Stored data
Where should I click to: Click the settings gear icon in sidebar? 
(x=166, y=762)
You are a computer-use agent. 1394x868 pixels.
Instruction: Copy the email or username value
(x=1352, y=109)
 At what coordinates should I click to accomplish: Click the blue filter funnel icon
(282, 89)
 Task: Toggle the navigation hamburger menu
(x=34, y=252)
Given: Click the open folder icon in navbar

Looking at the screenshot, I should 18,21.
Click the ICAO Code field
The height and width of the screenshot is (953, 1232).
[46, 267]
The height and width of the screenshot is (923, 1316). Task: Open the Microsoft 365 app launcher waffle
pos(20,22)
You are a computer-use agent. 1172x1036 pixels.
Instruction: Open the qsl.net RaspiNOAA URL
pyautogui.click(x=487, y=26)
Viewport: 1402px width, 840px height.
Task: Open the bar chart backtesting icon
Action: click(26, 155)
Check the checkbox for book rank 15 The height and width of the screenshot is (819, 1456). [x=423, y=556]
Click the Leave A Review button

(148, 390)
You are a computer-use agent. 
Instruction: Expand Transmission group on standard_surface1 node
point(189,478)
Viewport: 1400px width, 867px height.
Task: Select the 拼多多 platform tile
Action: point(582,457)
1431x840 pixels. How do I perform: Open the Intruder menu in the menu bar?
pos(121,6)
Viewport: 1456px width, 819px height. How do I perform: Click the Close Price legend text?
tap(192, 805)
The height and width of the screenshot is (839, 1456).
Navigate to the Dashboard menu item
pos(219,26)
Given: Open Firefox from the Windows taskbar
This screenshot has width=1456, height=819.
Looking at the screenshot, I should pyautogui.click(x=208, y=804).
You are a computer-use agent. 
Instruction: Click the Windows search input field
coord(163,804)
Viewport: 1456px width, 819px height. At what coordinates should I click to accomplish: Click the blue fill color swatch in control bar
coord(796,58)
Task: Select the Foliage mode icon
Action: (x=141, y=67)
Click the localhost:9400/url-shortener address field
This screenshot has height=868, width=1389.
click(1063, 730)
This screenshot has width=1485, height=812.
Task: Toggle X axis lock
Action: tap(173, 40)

HOW TO COMPLETE THIS TASK:
Return exactly the lines from the one containing "The height and width of the screenshot is (839, 1456)." through the last line of the records above, both included, and nothing else.

TASK RESULT:
The height and width of the screenshot is (839, 1456).
Navigate to the Dashboard menu item
pos(219,26)
Given: Open Firefox from the Windows taskbar
This screenshot has width=1456, height=819.
Looking at the screenshot, I should pyautogui.click(x=208, y=804).
You are a computer-use agent. 
Instruction: Click the Windows search input field
coord(163,804)
Viewport: 1456px width, 819px height. At what coordinates should I click to accomplish: Click the blue fill color swatch in control bar
coord(796,58)
Task: Select the Foliage mode icon
Action: (x=141, y=67)
Click the localhost:9400/url-shortener address field
This screenshot has height=868, width=1389.
click(1063, 730)
This screenshot has width=1485, height=812.
Task: Toggle X axis lock
Action: tap(173, 40)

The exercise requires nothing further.